• Short problem
Rewrite the lines below as a numbered list, omitting any blank lines and leaving out the pictures.

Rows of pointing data

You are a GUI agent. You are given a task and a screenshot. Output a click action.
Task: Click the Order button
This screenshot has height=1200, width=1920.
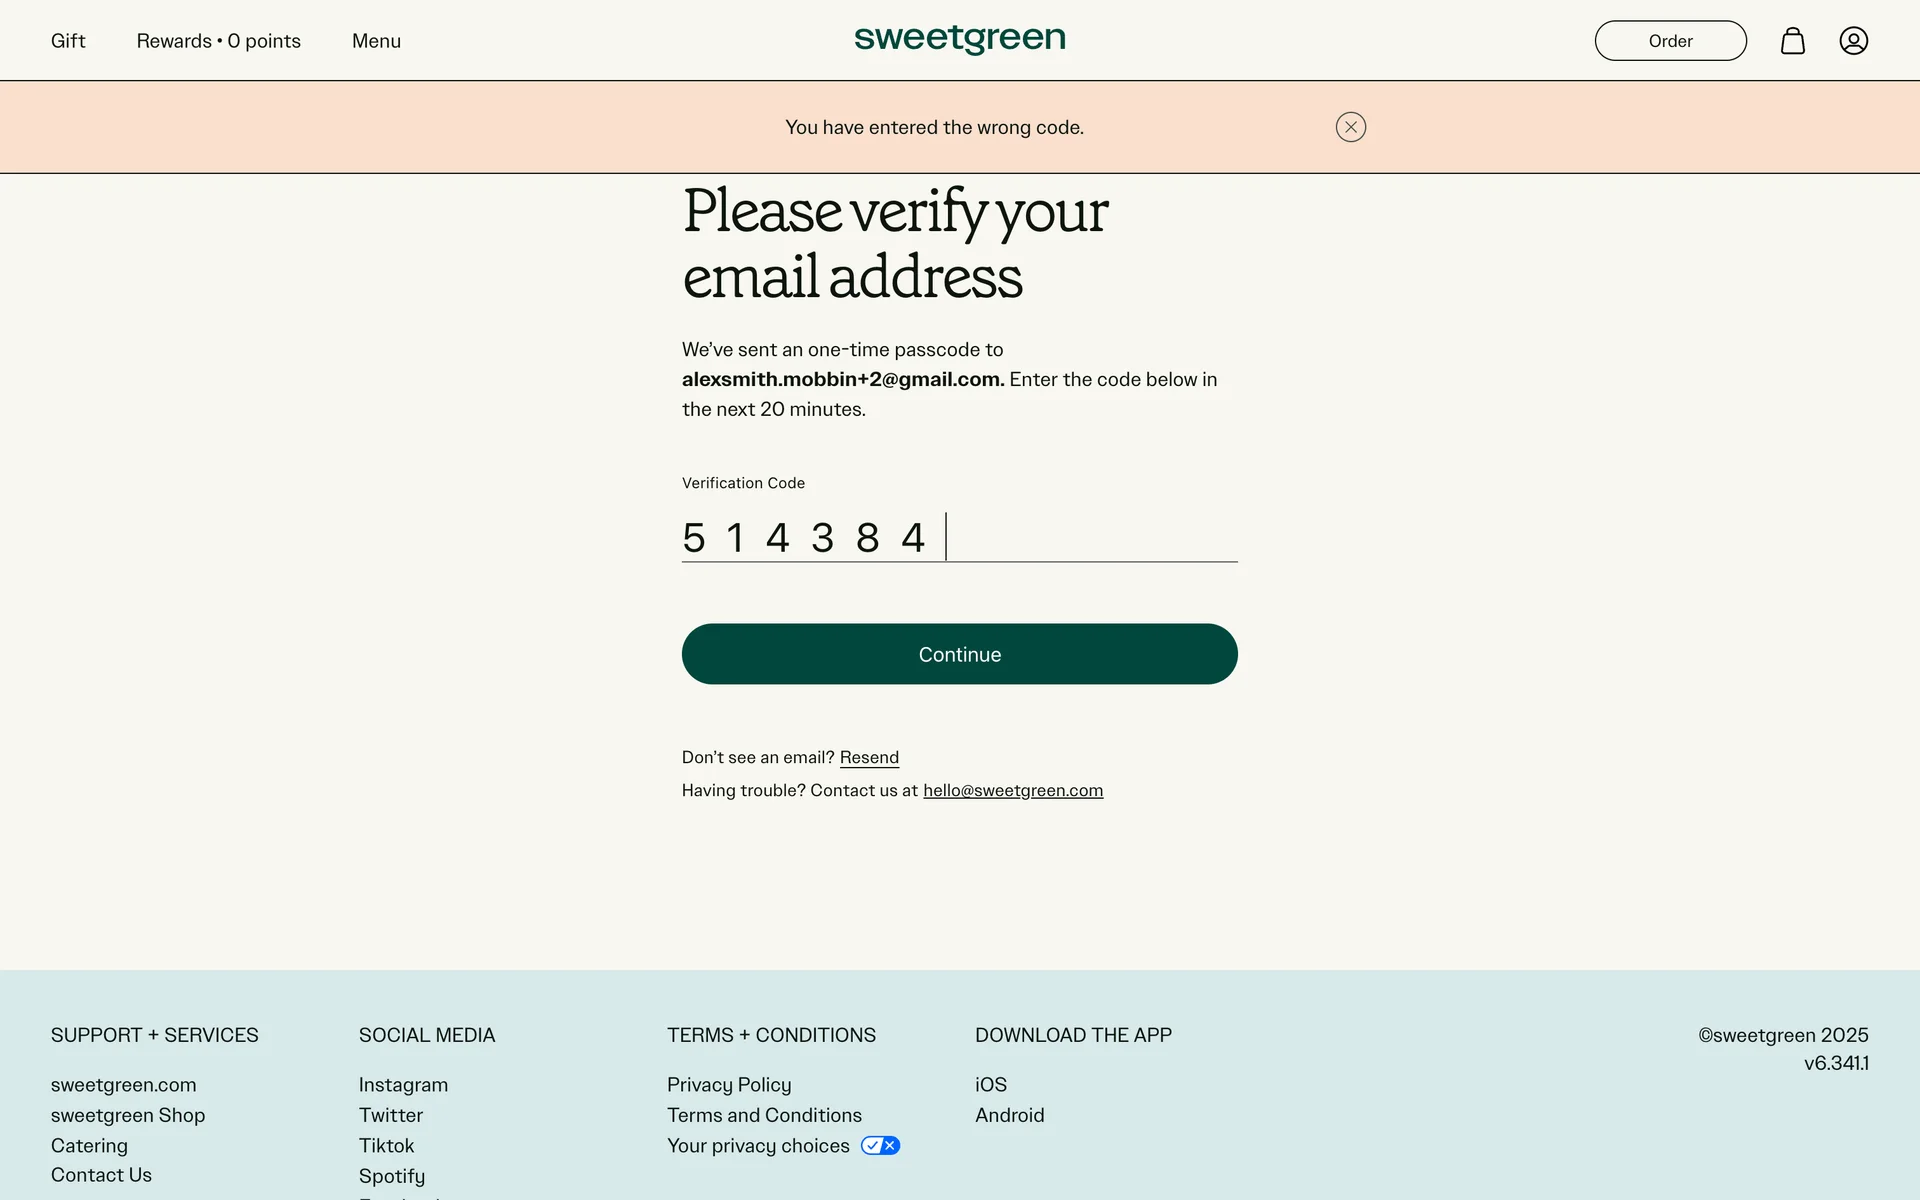coord(1670,41)
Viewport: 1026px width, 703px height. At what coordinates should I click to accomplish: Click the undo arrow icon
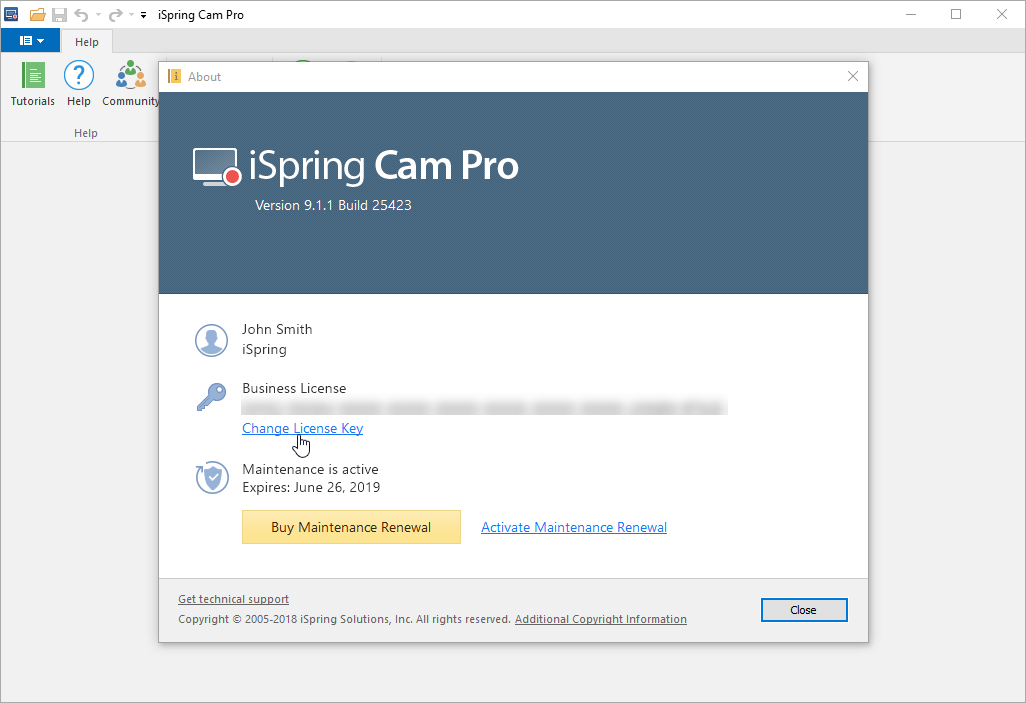82,15
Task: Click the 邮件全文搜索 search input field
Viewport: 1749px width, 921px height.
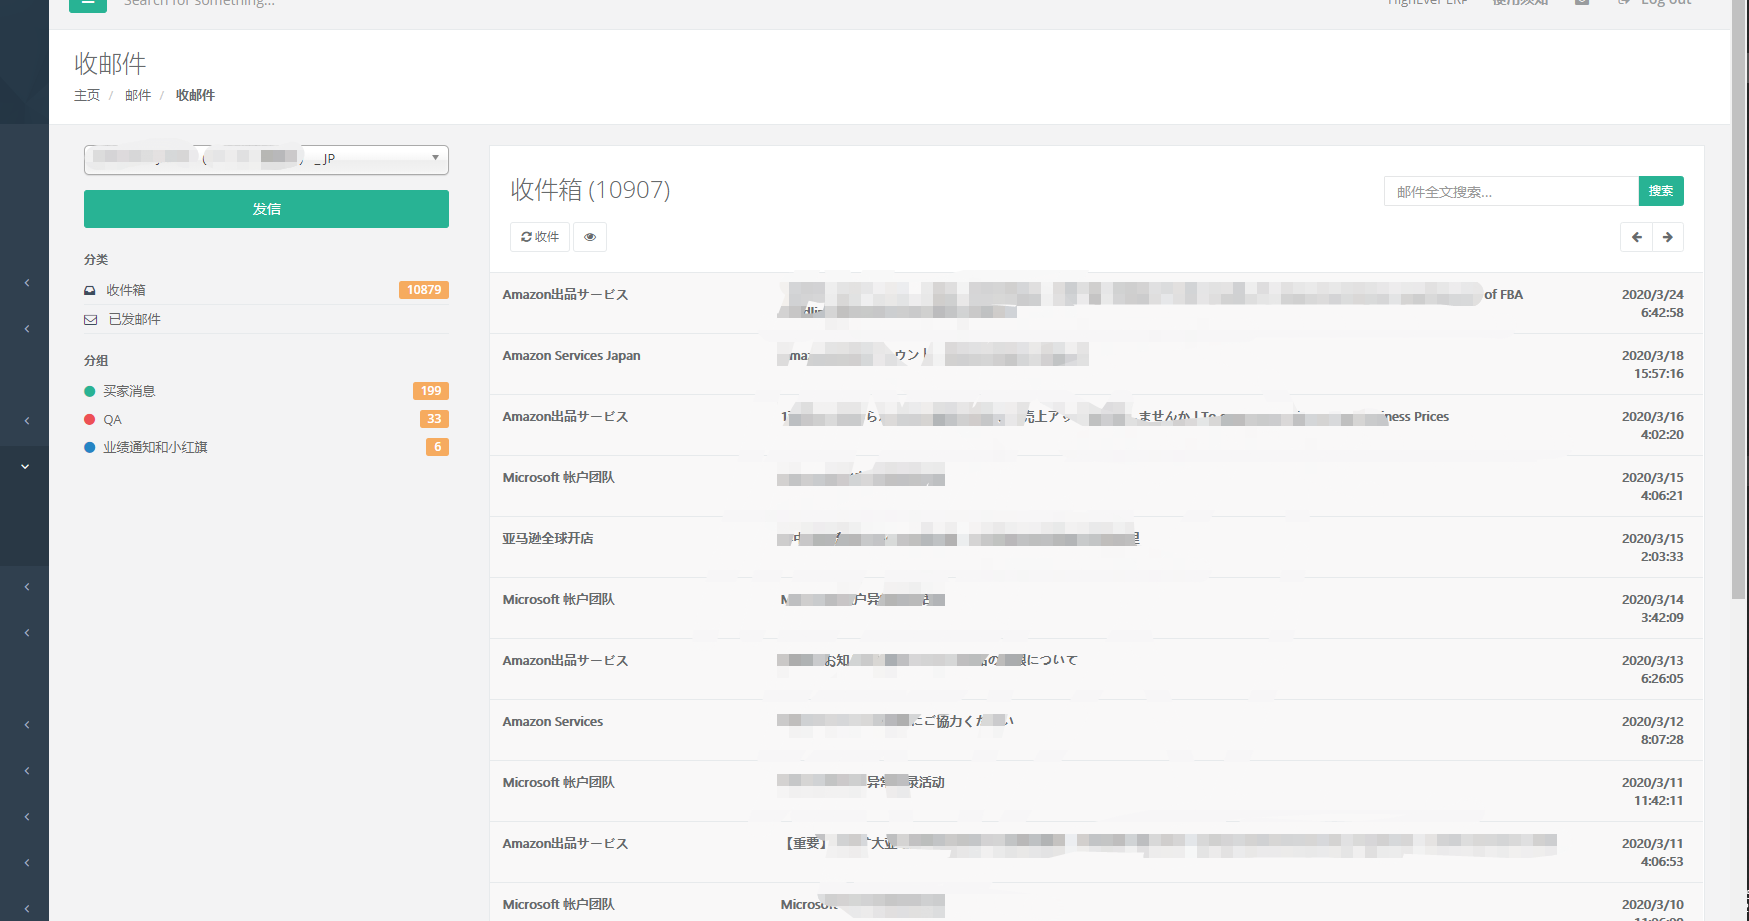Action: [1510, 191]
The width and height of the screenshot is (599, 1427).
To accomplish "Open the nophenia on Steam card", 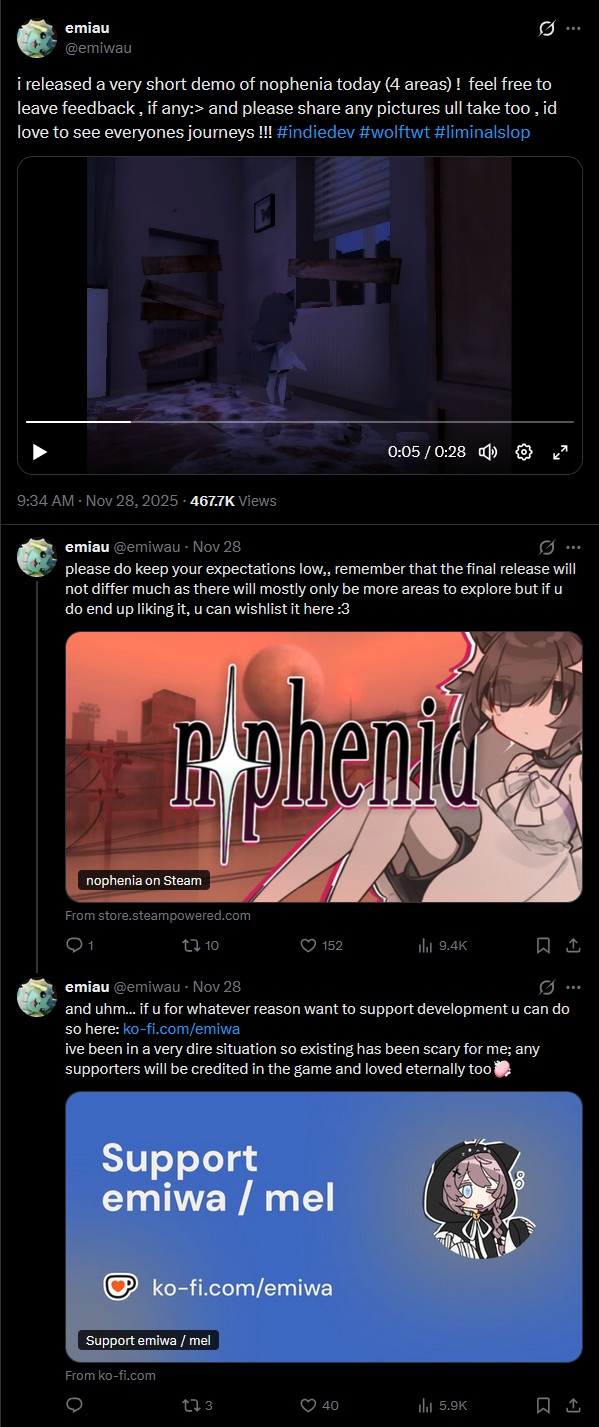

• Answer in full
1. You are a GUI agent. You are given a task and a screenshot. Output a click action.
2. Task: Click the Order button
3. This screenshot has height=1200, width=1920.
4. coord(1670,41)
5. Viewport: 1026px width, 703px height. At what coordinates should I click to accomplish: Click the undo arrow icon
6. 82,15
7. Task: Click the 邮件全文搜索 search input field
8. Viewport: 1749px width, 921px height.
9. Action: [1510, 191]
10. The width and height of the screenshot is (599, 1427).
11. To accomplish "Open the nophenia on Steam card", 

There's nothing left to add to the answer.